A run of items
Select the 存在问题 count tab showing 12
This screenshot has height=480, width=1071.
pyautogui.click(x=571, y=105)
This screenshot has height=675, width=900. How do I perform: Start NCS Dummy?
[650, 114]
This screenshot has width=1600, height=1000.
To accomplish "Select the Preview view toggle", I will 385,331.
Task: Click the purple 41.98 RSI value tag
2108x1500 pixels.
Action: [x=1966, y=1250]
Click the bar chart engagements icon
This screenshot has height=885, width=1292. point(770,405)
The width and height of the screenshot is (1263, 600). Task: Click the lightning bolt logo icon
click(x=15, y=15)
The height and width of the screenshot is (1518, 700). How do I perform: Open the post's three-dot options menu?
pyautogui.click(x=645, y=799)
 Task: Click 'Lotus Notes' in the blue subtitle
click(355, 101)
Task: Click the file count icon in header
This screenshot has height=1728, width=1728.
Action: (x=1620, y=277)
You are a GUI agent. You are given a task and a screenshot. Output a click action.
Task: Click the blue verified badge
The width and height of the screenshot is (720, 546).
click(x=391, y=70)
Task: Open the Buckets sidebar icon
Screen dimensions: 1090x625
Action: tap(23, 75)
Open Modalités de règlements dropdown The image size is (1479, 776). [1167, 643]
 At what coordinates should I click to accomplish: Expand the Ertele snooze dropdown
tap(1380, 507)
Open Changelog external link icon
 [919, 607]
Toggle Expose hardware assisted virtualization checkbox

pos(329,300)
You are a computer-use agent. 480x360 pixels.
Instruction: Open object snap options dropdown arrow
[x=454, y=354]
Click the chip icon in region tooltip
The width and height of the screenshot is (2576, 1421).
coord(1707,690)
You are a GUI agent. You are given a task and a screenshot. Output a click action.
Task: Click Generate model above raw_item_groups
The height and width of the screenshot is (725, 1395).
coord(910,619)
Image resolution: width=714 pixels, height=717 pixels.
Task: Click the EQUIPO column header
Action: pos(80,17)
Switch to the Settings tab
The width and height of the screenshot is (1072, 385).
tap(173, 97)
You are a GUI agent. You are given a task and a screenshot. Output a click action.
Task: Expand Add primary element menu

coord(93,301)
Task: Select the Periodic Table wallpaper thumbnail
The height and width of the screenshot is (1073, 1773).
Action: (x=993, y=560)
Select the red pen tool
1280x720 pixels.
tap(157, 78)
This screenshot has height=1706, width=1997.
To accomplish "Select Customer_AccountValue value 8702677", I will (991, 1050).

* Brief *
Present every line of the items above as a numbered list, leaving out the blank lines.

* Answer to this problem *
1. Select the 存在问题 count tab showing 12
2. This screenshot has height=480, width=1071.
3. pyautogui.click(x=571, y=105)
4. This screenshot has height=675, width=900. How do I perform: Start NCS Dummy?
5. [650, 114]
6. This screenshot has width=1600, height=1000.
7. To accomplish "Select the Preview view toggle", I will 385,331.
8. Task: Click the purple 41.98 RSI value tag
9. 2108x1500 pixels.
10. Action: [x=1966, y=1250]
11. Click the bar chart engagements icon
12. This screenshot has height=885, width=1292. point(770,405)
13. The width and height of the screenshot is (1263, 600). Task: Click the lightning bolt logo icon
14. click(x=15, y=15)
15. The height and width of the screenshot is (1518, 700). How do I perform: Open the post's three-dot options menu?
16. pyautogui.click(x=645, y=799)
17.  Task: Click 'Lotus Notes' in the blue subtitle
18. click(355, 101)
19. Task: Click the file count icon in header
20. This screenshot has height=1728, width=1728.
21. Action: (x=1620, y=277)
22. You are a GUI agent. You are given a task and a screenshot. Output a click action.
23. Task: Click the blue verified badge
24. The width and height of the screenshot is (720, 546).
25. click(x=391, y=70)
26. Task: Open the Buckets sidebar icon
27. Screen dimensions: 1090x625
28. Action: tap(23, 75)
29. Open Modalités de règlements dropdown The image size is (1479, 776). [1167, 643]
30.  At what coordinates should I click to accomplish: Expand the Ertele snooze dropdown
31. tap(1380, 507)
32. Open Changelog external link icon
33.  [919, 607]
34. Toggle Expose hardware assisted virtualization checkbox
35. pos(329,300)
36. You are a computer-use agent. 480x360 pixels.
37. Instruction: Open object snap options dropdown arrow
38. [x=454, y=354]
39. Click the chip icon in region tooltip
40. The width and height of the screenshot is (2576, 1421).
41. coord(1707,690)
42. You are a GUI agent. You are given a task and a screenshot. Output a click action.
43. Task: Click Generate model above raw_item_groups
44. The height and width of the screenshot is (725, 1395).
45. coord(910,619)
46. Image resolution: width=714 pixels, height=717 pixels.
47. Task: Click the EQUIPO column header
48. Action: pos(80,17)
49. Switch to the Settings tab
50. The width and height of the screenshot is (1072, 385).
51. tap(173, 97)
52. You are a GUI agent. You are given a task and a screenshot. Output a click action.
53. Task: Expand Add primary element menu
54. coord(93,301)
55. Task: Select the Periodic Table wallpaper thumbnail
56. The height and width of the screenshot is (1073, 1773).
57. Action: (x=993, y=560)
58. Select the red pen tool
59. 1280x720 pixels.
60. tap(157, 78)
61. This screenshot has height=1706, width=1997.
62. To accomplish "Select Customer_AccountValue value 8702677", I will (991, 1050).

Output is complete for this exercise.